As an overseas scholar of Maltese, and presumably a somewhat more objective observer than permanent locals who are just as committed in their endeavours for the advancement of Maltese, I offer the following thoughts and suggestions towards provisional (never permanent given the transient nature of language) solutions.

Concerning the recent idea of providing a less stringent level of Maltese school certification, intended, I understand, to accommodate certain segments of the community, I am all for it.

It is well known that an alarming segment of present-day Maltese children, as well as our youth, are illiterate in their supposedly native tongue, and just as many others are miserably lacking in their own language. It makes good sense to seek to accommodate these people by providing such a facility, as has been suggested.

This can only result in a win-win situation benefitting all concerned while drawing many to their native fold and providing them with a chance to further their competence in Maltese.

Surely such a facility would be an encouragement for them to further their proficiency in Maltese by afterwards proceeding to the traditional school-leaving qualifications for entry into university and upgrading to their ‘O’ or ‘A’ levels.

Also, such a system would facili­tate and encourage foreigners who wish to work in our local service industries, such as hotels and restaurants, eliminating the presently unacceptable status where Maltese are being forced to use English in their own native land.

This servile treatment we Maltese are facing on a daily basis needs to be confronted head-on before this national embarrassment makes further damaging inroads into the national psyche.

It is all fine and well to exalt our past achievements but of little practical value to continue to ignore this appalling relatively recent development.   

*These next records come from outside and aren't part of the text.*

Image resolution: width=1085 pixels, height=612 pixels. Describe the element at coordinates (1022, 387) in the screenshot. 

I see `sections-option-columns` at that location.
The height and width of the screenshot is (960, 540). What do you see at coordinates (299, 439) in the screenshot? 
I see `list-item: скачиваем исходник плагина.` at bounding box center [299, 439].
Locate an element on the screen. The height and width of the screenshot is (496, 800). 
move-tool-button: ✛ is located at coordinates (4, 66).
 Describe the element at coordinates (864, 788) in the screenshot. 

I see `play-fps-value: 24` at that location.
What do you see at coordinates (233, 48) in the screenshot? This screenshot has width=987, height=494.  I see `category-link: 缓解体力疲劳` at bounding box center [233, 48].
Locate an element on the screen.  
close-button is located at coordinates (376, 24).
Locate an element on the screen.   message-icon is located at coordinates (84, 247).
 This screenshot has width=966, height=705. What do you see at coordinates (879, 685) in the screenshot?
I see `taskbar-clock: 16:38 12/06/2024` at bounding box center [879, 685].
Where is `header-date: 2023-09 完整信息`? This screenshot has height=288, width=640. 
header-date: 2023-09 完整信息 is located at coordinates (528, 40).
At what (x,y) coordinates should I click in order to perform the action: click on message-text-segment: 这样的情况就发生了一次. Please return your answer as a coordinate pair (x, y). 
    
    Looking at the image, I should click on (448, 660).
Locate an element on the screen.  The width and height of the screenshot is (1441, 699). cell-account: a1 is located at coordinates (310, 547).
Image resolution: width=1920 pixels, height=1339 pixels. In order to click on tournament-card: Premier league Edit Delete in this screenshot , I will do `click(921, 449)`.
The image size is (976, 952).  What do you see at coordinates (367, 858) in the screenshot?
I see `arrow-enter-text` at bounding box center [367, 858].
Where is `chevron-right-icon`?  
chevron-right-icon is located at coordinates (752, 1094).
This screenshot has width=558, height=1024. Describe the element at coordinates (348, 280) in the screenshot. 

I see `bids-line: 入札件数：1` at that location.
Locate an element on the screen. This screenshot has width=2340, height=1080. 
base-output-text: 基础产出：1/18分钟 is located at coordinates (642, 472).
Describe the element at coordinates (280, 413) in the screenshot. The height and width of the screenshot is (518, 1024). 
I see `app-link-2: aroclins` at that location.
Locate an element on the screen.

We of the diaspora, who from time to time visit this fair land, our revered motherland, observe the progressive corrosion of spoken Maltese more acutely than our permanent resident siblings.

This rapid erosion of spoken Maltese is wreaking havoc on the national character, along with other social aspects of our trea­sured Maltese way of life. 

Let us get together and stop the rot now. And let us do so with patriotic sincerity and without the usual prima donnas and posers butting in who need to bow their heads in shame.